I also thought of all the things I could no longer do now that I was a mother. Taking a sip while walking through the room, for example. I did that quite often and I found it way too chaotic. A mother should radiate control and organization. When someone offered my child a candy, I cringed. Just the thought of it. Sugar…
By now I have three children and I have strayed quite far from my original plan. What am I saying, I am adrift. Just like you probably, and we are now going to agree together that we will not feel guilty about it.
1. Negotiating
I still remember reading the foreword by Esther Goedegebuure in JAN where she complained about her own reward behavior with her children. I was childless at the time and did not understand the problem. You get what you give, that’s how it works in real life, right? Can you start too early? By now I understand Esther because you just want your child to do something ‘because you say so’ (damn), and it feels like a weakness to have to entice them with a reward. But hey, if it works, it works. Let it go.
2. In your bed
My first child has hardly slept in a crib, resulting in her still considering our bed (she turns 8 next week…) as hers. I was going to do it differently with her successors and that went well for a while until they felt how warm and cozy it is in that big bed. And until we all watch The Voice (or K3 zoekt K3) in the evening and all sexy time with your partner is suddenly taken over by family coziness with chocolate and chips in bed and so on.

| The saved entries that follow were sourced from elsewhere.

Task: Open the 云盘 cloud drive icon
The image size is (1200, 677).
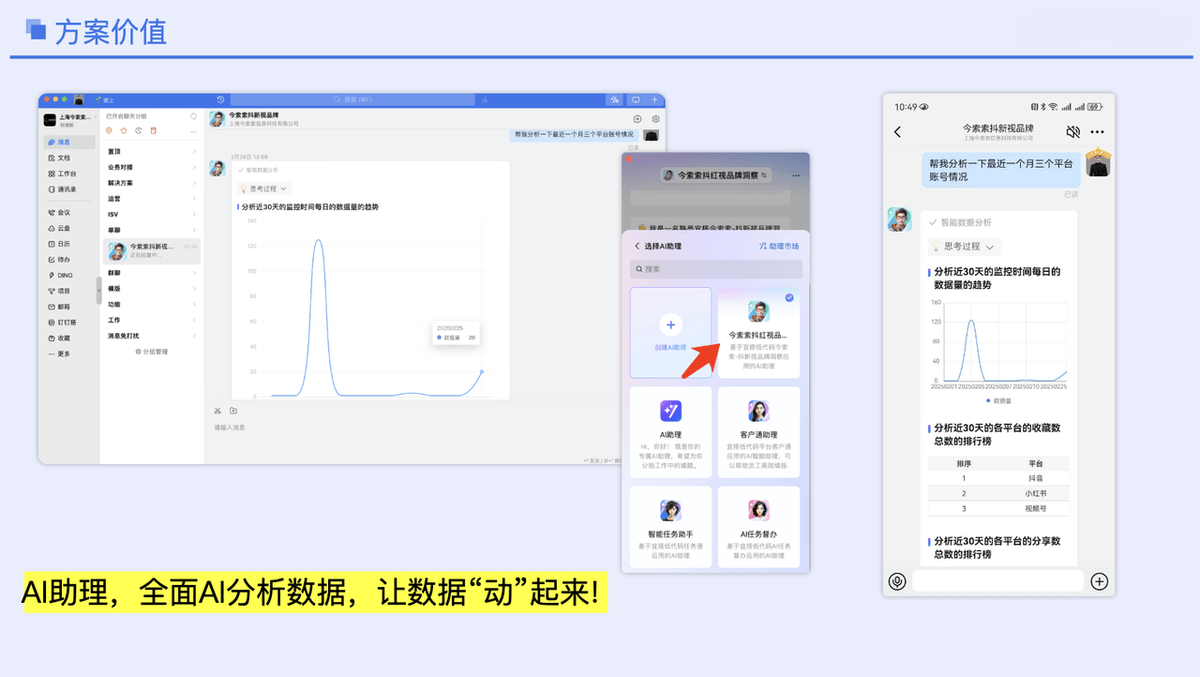Action: tap(58, 228)
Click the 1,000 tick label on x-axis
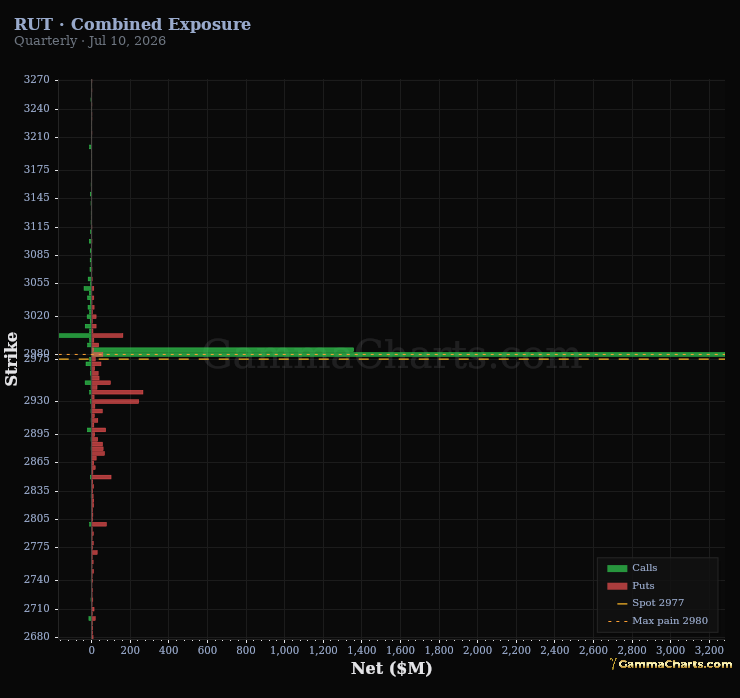This screenshot has width=740, height=698. 284,650
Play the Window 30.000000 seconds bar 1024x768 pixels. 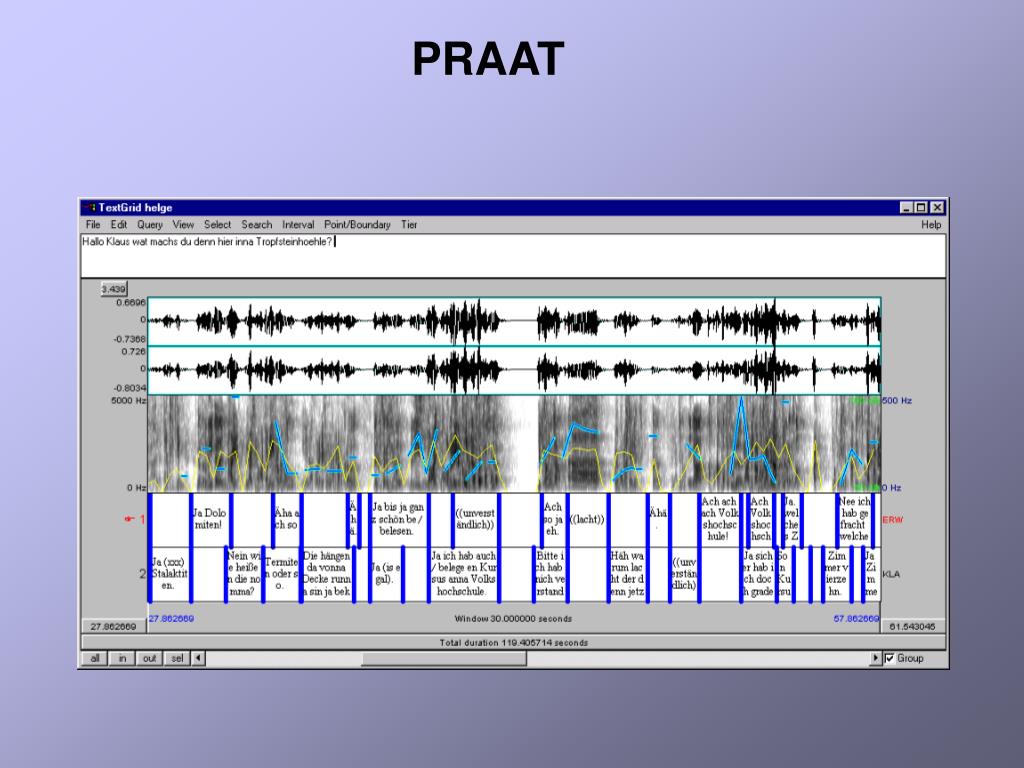coord(513,618)
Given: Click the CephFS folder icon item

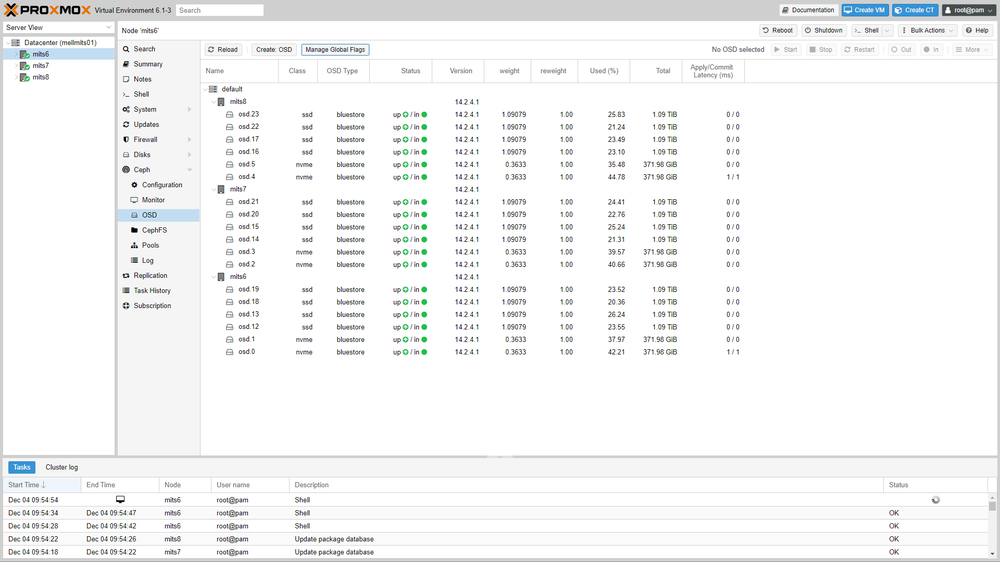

I have surrendered to it and realize that they will eventually lock the door and hide their diaries from me, so until that time I enjoy it.
3. Candy
I managed to raise one child sugar-free for a long time. I presented a rice cake as a filled cookie, muesli was at least as tasty as crunchy granola, and juice boxes always came from the organic store. At some point, I thought; what am I doing? If someone was handing out treats, my daughter wouldn’t be allowed to have anything? Come on. Look, cola is really a no-go (although very rarely, in exceptional cases, a sip from my can is taken) and you won’t find bags of candy at my house, but when ‘the wine guy’ comes with his secret candy stash, I let them go for it. And yes, then they can also have a second. At our home, the kitchen cabinet was filled once a week on Fridays, and I grew up reasonably healthy. So. Let it go. Children who never eat candy often go wild in an embarrassing way when they visit somewhere where it is allowed. You don’t want that, right?
4. Get rid of that stuff
I once read a column by Bastiaan Ragas in which he told that he and Tooske would go on secret toy hunts at night while the children were sleeping. They would fill a few garbage bags and toss them with the bulk waste. No one noticed. Great idea. It seems like there is more and more kids’ gear every week. Coloring books, markers, a banana jump rope from the greengrocer, stuffed animals from Albert Heijn, and everything is equally important. For the kids, that is. But keeping in mind the motto ‘what you don’t know doesn’t hurt’, I also go through the house with heavy artillery once a month (usually during that time) and toss the whole mess straight into the trash.
5. Throwing away crafts
Still a sensitive point. Especially when my daughter sees a drawing lying in the trash. “Mom, something went terribly wrong. You accidentally threw a drawing in the trash.” Saying that I did it on purpose, I am too cowardly for that. So I do it secretly. Because crafts are almost worse than toys. They multiply day by day and with all due respect and love for my children and their crafty teachers, not all of them are masterpieces. Moreover, I have three daughters. I could keep them all in boxes, but then what? Solution: take photos. Then you have the memory but not the space. It’s also an option for Mother’s Day gifts, although I can’t bring myself to do that…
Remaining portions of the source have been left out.